╭──

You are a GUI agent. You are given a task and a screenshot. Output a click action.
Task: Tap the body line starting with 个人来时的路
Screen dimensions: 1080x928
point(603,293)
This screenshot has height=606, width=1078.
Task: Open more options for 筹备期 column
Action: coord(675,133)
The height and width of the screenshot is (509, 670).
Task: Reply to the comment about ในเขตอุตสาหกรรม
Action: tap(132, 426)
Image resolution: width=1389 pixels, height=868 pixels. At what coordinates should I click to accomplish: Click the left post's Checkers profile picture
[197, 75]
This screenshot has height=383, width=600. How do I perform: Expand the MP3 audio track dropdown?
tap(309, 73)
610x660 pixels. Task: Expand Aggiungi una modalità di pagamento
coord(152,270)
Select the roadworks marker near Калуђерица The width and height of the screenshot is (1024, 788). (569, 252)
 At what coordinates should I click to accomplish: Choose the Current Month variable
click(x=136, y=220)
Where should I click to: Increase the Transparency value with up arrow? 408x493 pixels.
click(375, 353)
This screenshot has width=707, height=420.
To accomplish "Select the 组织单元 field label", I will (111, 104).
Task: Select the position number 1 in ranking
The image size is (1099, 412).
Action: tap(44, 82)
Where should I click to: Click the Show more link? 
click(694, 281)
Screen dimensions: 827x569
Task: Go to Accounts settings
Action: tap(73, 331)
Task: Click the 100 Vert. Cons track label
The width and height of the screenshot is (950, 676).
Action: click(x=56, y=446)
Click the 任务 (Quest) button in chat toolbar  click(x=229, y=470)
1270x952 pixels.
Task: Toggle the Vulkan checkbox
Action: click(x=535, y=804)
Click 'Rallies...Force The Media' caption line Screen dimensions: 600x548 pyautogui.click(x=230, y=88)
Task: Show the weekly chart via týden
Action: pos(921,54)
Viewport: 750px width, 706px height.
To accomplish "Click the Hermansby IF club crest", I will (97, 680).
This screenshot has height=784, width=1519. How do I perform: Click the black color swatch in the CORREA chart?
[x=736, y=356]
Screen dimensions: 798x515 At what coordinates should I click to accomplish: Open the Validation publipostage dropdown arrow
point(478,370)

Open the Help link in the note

╰──

* [WHAT IS NEEDED]: Reproduce each line from the data that has "label" in it.

* [EXPECTED ANSWER]:
To accomplish "Select the 组织单元 field label", I will (111, 104).
Task: Click the 100 Vert. Cons track label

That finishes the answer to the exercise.